Бакунин не стал отвечать доктору и объяснять ему, что, по его мнению, террористы не имеют отношения к этому убийству. Он запустил мотор, и через пять минут мы уже въезжали на Трамову дорогу. Потом опять десять минут полета над мчащейся навстречу прямой серой лентой шоссе – и опять невольные мысли о табуне из шестидесяти лошадей.
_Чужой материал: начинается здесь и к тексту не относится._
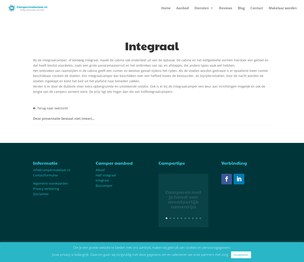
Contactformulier (45, 175)
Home (166, 8)
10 (200, 218)
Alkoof (100, 170)
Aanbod (182, 8)
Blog (241, 8)
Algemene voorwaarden (50, 183)
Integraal (102, 180)
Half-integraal (106, 175)
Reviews (225, 8)
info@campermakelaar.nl (51, 170)
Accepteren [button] (241, 255)
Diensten (201, 8)
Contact (256, 8)
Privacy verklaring (46, 189)
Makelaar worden (283, 8)
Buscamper (104, 185)
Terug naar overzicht (50, 108)
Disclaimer (41, 194)
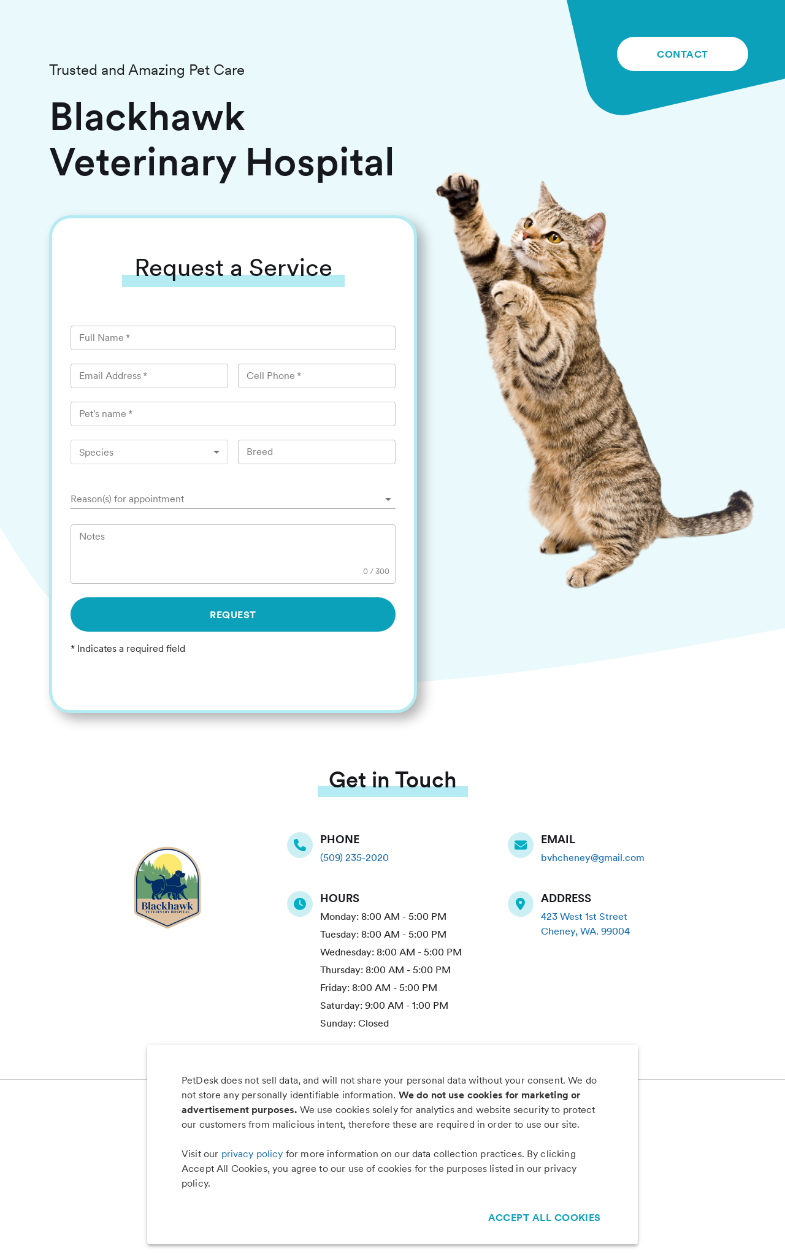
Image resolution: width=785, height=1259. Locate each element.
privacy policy (252, 1154)
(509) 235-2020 (354, 857)
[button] (233, 499)
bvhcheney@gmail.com (593, 857)
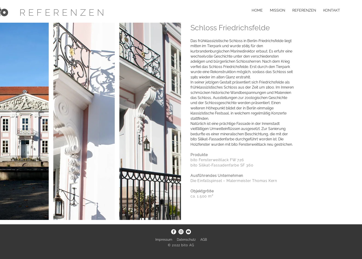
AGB (203, 239)
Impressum (163, 239)
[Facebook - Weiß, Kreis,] (173, 231)
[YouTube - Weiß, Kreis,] (188, 231)
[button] (84, 121)
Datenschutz (187, 239)
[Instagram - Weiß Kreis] (181, 231)
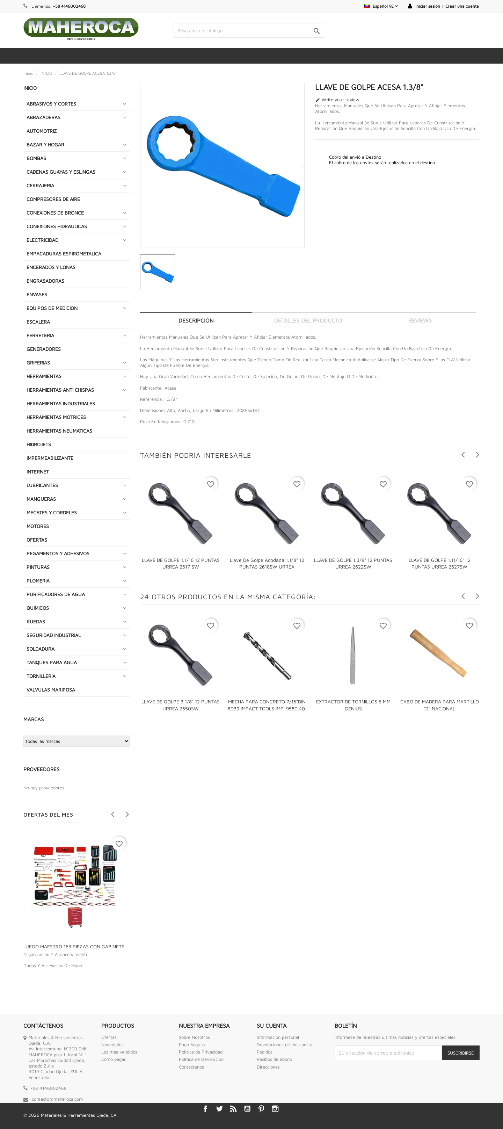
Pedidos (264, 1052)
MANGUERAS (41, 499)
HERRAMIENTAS (44, 376)
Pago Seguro (192, 1044)
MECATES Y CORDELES (52, 512)
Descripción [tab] (196, 320)
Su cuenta (271, 1025)
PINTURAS (38, 567)
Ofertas (109, 1037)
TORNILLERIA (41, 676)
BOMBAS (36, 158)
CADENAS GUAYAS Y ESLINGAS (61, 172)
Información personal (278, 1037)
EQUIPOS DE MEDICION (52, 308)
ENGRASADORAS (45, 281)
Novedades (112, 1044)
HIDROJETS (39, 444)
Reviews (420, 320)
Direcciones (268, 1067)
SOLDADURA (40, 649)
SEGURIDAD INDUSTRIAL (54, 635)
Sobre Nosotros (194, 1037)
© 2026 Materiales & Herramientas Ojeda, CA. (70, 1115)
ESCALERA (38, 322)
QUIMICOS (38, 608)
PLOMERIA (38, 581)
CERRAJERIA (40, 185)
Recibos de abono (274, 1059)
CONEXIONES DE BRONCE (55, 213)
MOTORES (38, 526)
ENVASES (37, 294)
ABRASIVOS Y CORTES (51, 104)
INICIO (30, 88)
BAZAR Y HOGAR (45, 144)
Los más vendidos (119, 1052)
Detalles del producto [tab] (308, 320)
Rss (233, 1108)
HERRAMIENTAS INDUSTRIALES (61, 403)
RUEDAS (36, 621)
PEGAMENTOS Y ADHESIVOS (58, 553)
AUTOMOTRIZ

Вернувшись в Петербург, Бакунин подвез доктора до его клиники на Литовской. Доктор попрощался с нами, но Бакунин вдруг остановил его и задал вопрос:
– Скажи-ка, голубчик… Когда я брал машину из гаража, там был шофер-служащий, который подавал машину, помнишь его?
– Как же, помню.
– Перстень у него на правой руке, с изображением…
– Перстень у него с простым черным камнем, квадратным, без рисунка[22]22
Как станет известно несколько позже, шофер-служащий был карточным шулером, среди которых такие перстни носили очень многие. (Прим. князя Н. Н. Захарова.)
[Закрыть], – услужливо пояснил доктор.
– Без рисунка… – задумчиво повторил Бакунин и кивнул доктору на прощанье. – Ты вот что, братец, если вспомнишь или поймешь, что за странность тебе показалась, немедленно ко мне, хоть днем, хоть ночью. Очень, брат, важно. На странностях стоит мир.
– Как изволите приказать, – наклонил голову доктор.
Доставив автомобиль в гараж, мы взяли извозчика и отправились домой. Я обратил внимание, что извозчик вез нас вдвое дольше, чем Селифан. У крыльца особняка Бакунин расплатился вдвое против того, что запросил возница. Едва только я шлепнул Наполеона по голове его медной треуголкой, Никифор тут же отворил нам дверь и впустил в дом. Уже стемнело, войти с вечерней прохлады в теплую прихожую было приятно.